Me extrañó aquella imprevisión en Chamorro. El ibuprofeno era uno de sus mejores amigos, y también, indirectamente, de los míos. No en vano aquella sustancia le permitía sobrellevar con niveles aceptables de mal humor los días críticos del mes, que, como no podía ser menos, siempre le coincidían con viajes o con puntas de trabajo.
– Lo que tienes que hacer es ir al oculista.
– Siempre hay tiempo de convertirse en cuatro ojos. Aún aguanto.
– Hablando de otro tema. ¿Vas a querer venirte a la comida?
– ¿Es indispensable? -consultó, con una expresión remisa que no era nada propia de ella.
– Indispensables hay pocas cosas. No, no creo que lo sea.
– Pues mira, si no te importa, me parece que me quedo. Descanso un poco, cubro el frente, estoy pendiente de la máquina de los teléfonos y me vuelvo a conectar para esperar al príncipe azul.
– Está bien. Como te apetezca. Es sábado. Y en realidad tu deberías estar en Madrid, yendo de compras o tumbada a la bartola.
– ¿Yendo de compras? Qué carca eres a veces, tío. Que mi abuelo crea que eso es todo lo que puedo hacer con mi tiempo libre, pase. Pero válgame Dios, cuando tú naciste hasta existían ya los Beatles.

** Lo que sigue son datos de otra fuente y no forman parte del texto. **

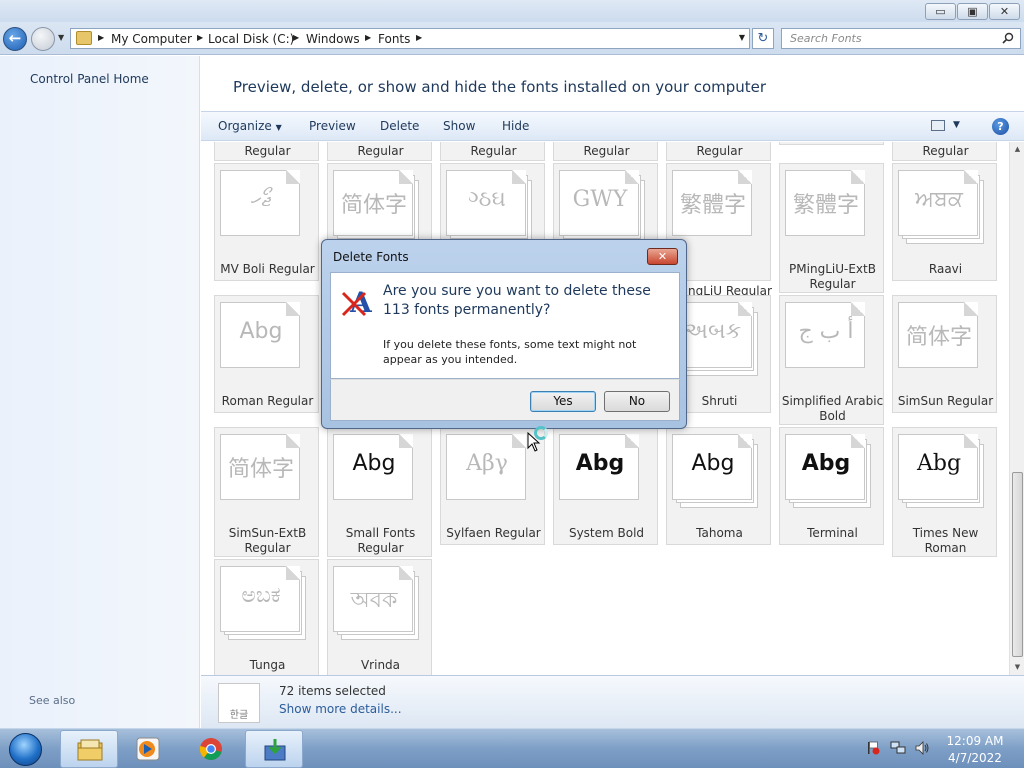 This screenshot has height=768, width=1024. What do you see at coordinates (600, 200) in the screenshot?
I see `font-sample: GWY` at bounding box center [600, 200].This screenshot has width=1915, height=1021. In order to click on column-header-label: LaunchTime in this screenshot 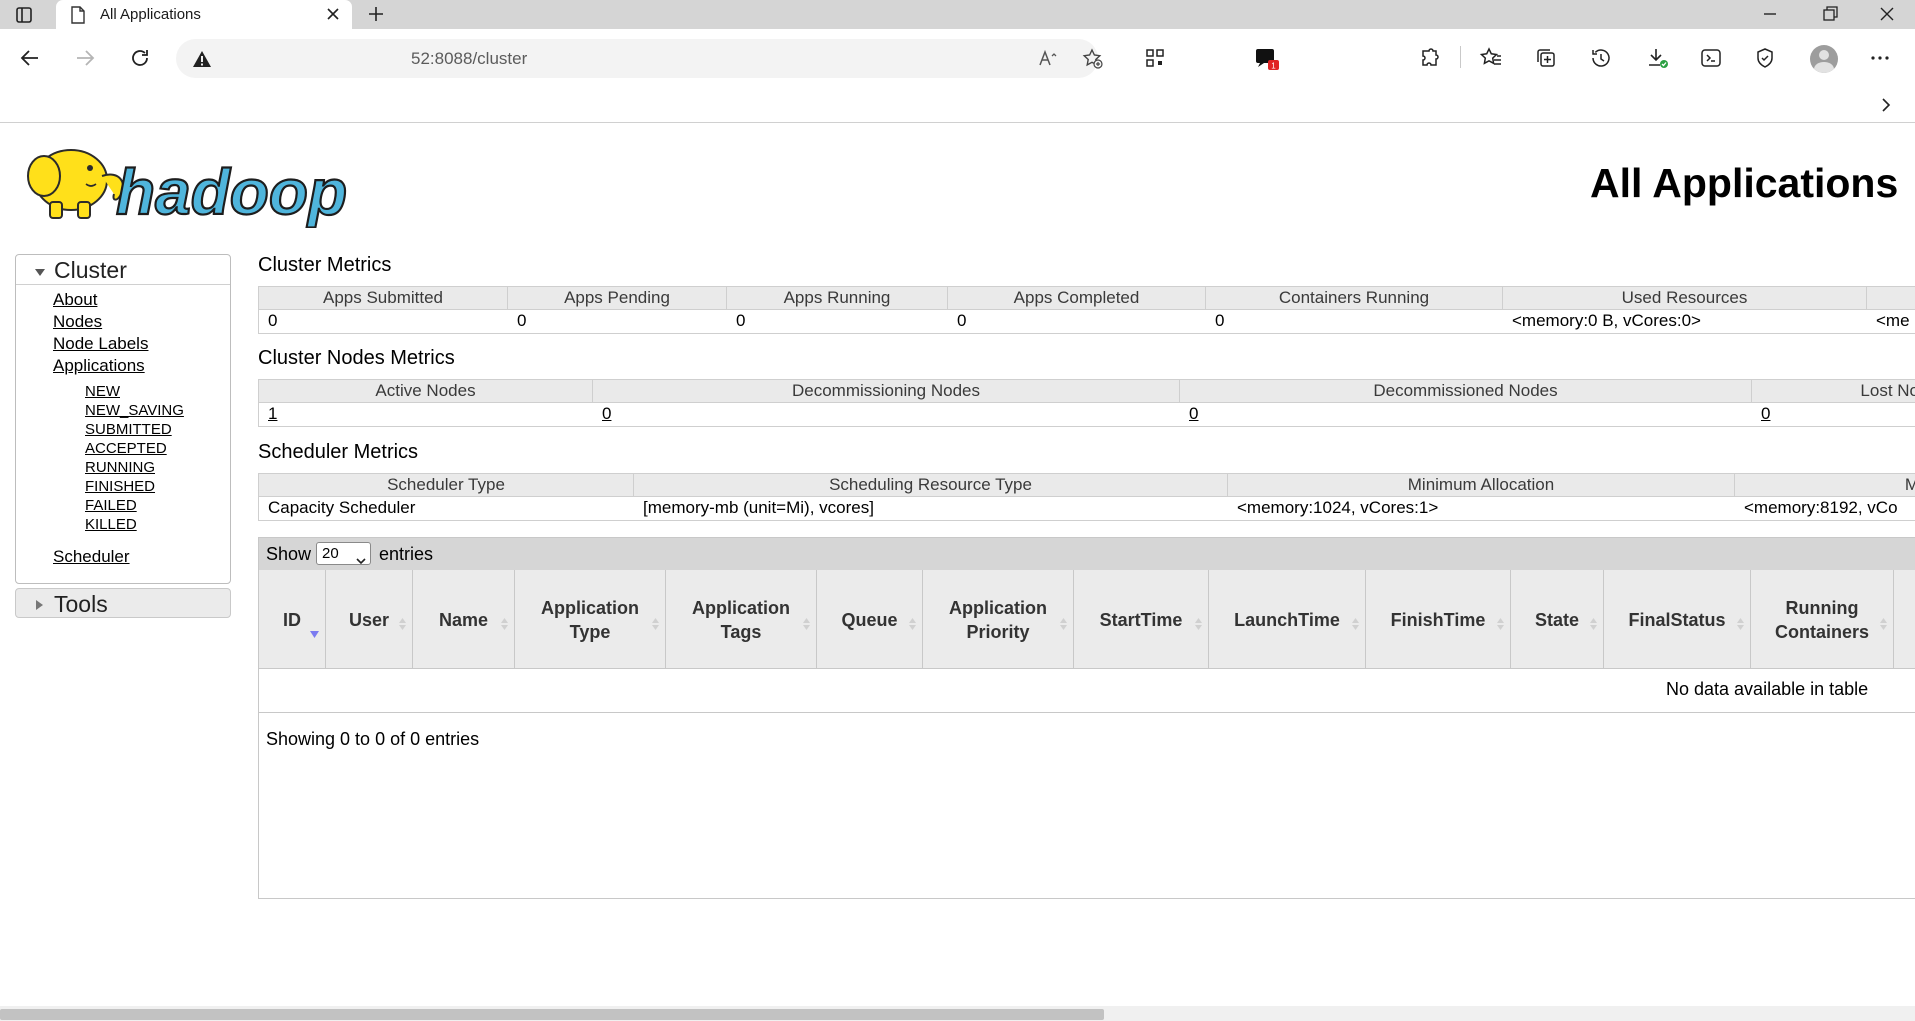, I will do `click(1287, 620)`.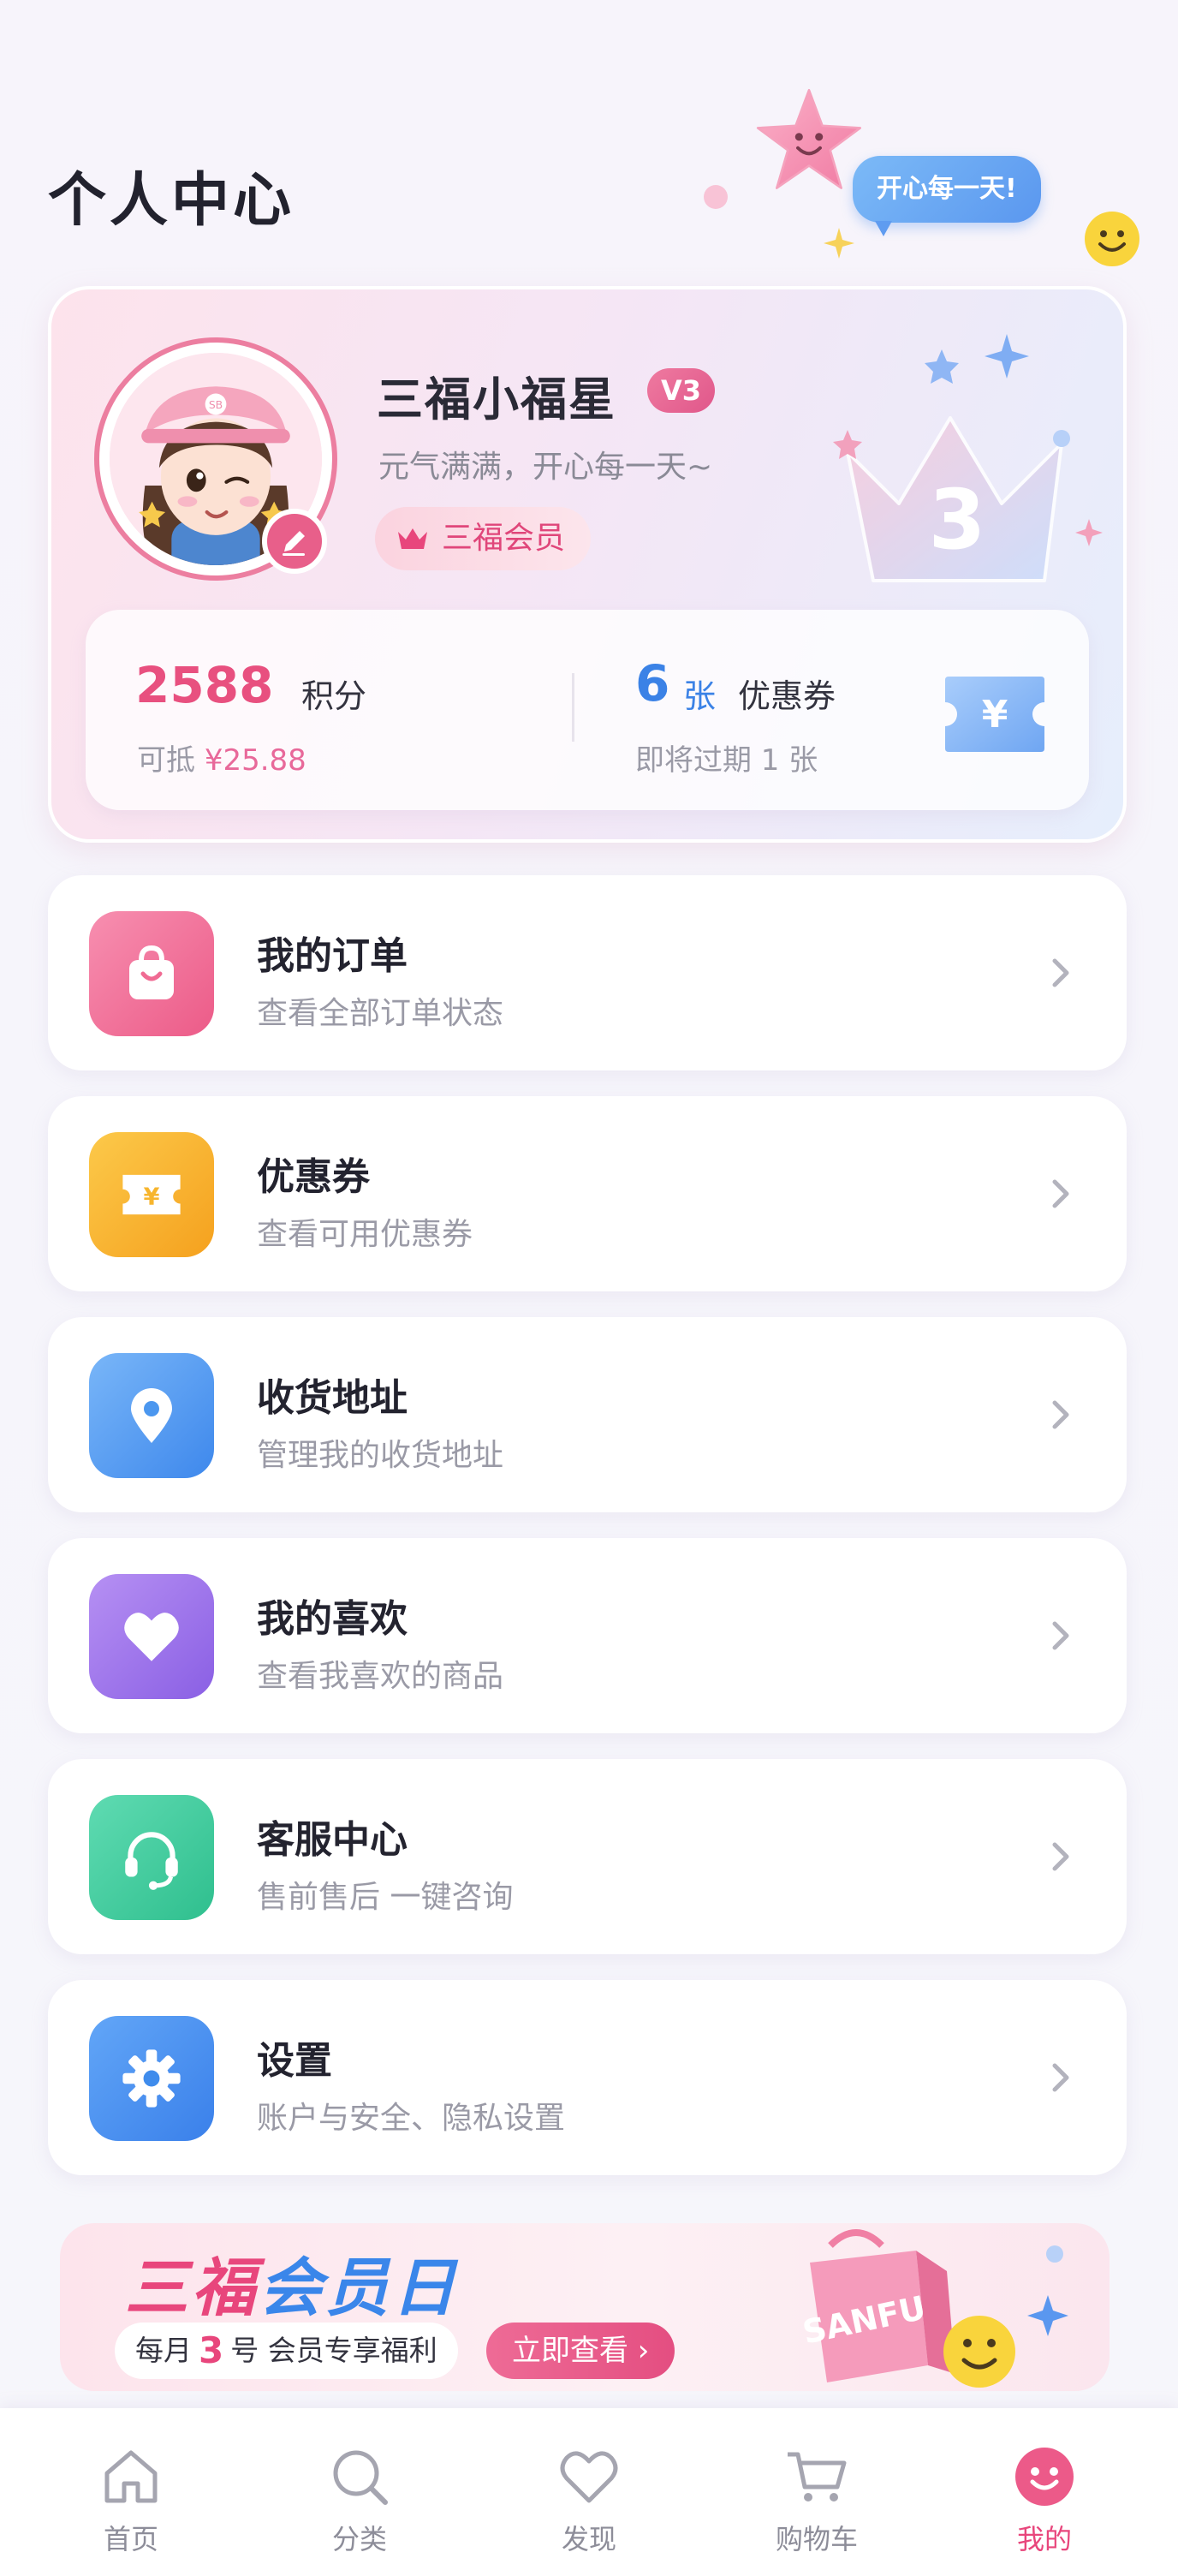 Image resolution: width=1178 pixels, height=2576 pixels. I want to click on edit-avatar-button, so click(294, 542).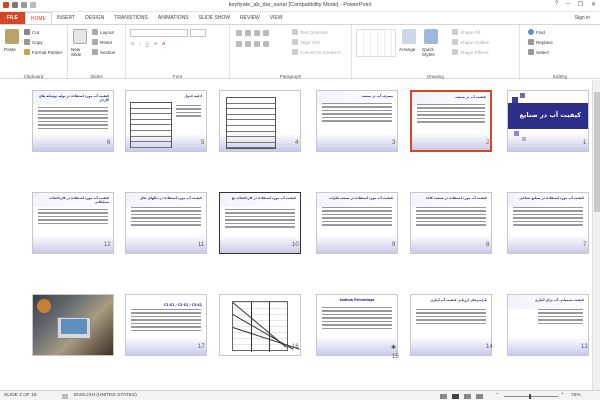 This screenshot has height=400, width=600. What do you see at coordinates (131, 18) in the screenshot?
I see `tab-transitions: TRANSITIONS` at bounding box center [131, 18].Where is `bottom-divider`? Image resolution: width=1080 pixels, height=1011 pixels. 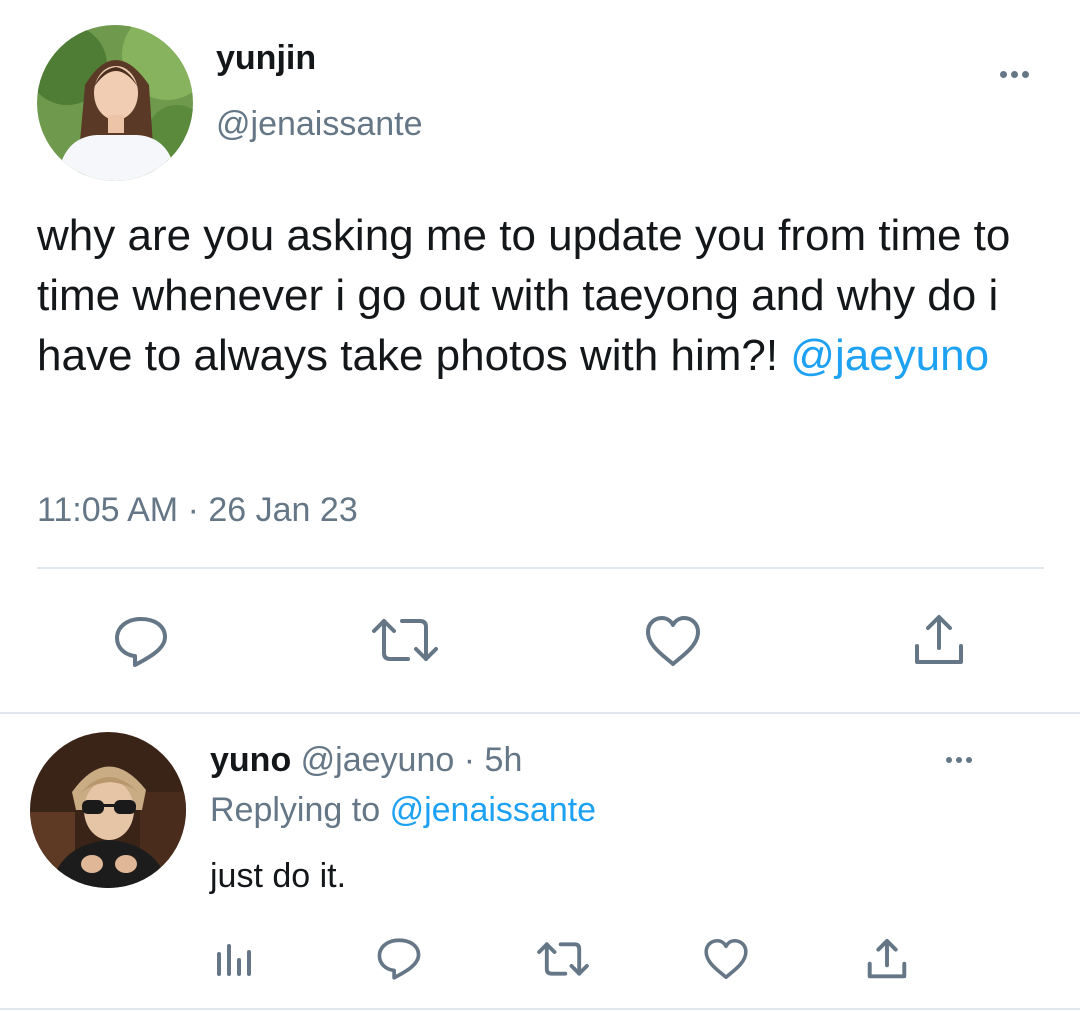
bottom-divider is located at coordinates (540, 1009).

– Bueno, apenas, estaban empezando… -me excusé.
– Nada, que me quedo. Así la reunión es más recogida.
El almuerzo, más que recogido, fue casi íntimo: sólo cuatro personas. Además, Robles y su ex subordinado concertaron la cita en un restaurante bastante pequeño y apartado, en una localidad a medio camino entre Barcelona y Gerona. Yendo con el subteniente, ya me imaginaba que llegaríamos con un buen rato de adelanto. Al final esperamos sólo quince minutos, porque ellos se presentaron también antes de la hora. Eran dos hombres altos, ambos en el filo del 1,90, más o menos del mismo porte que Robles. Aquella concentración de torres a mi alrededor me hacía parecer el hobbit de la película, pero por mi bien he aprendido a no dar mucha importancia a esas situaciones. Además de ser dos tipos bien plantados, se distinguían por su elegancia. Aunque iban de sport, ambos llevaban ropa de marca, que les sentaba como un guante (en detalles así se les notaba que ganaban mucho mejor sueldo que nosotros, o por lo menos mucho mejor que yo). El ex guardia civil ya ni siquiera parecía un picoleto, con su fino polo oscuro de manga larga. Y en cuanto al otro, el mosso de pura sangre , habría podido pasar sin despertar sospechas por un joven profesional liberal en día de ocio. La verdad era que daba gusto verlos, y que si se comparaba su aliño indumentario con el estilo bastante más soso y anticuado del común del personal benemérito al vestir de paisano, había que reconocer que en aquel aspecto nos superaban con creces.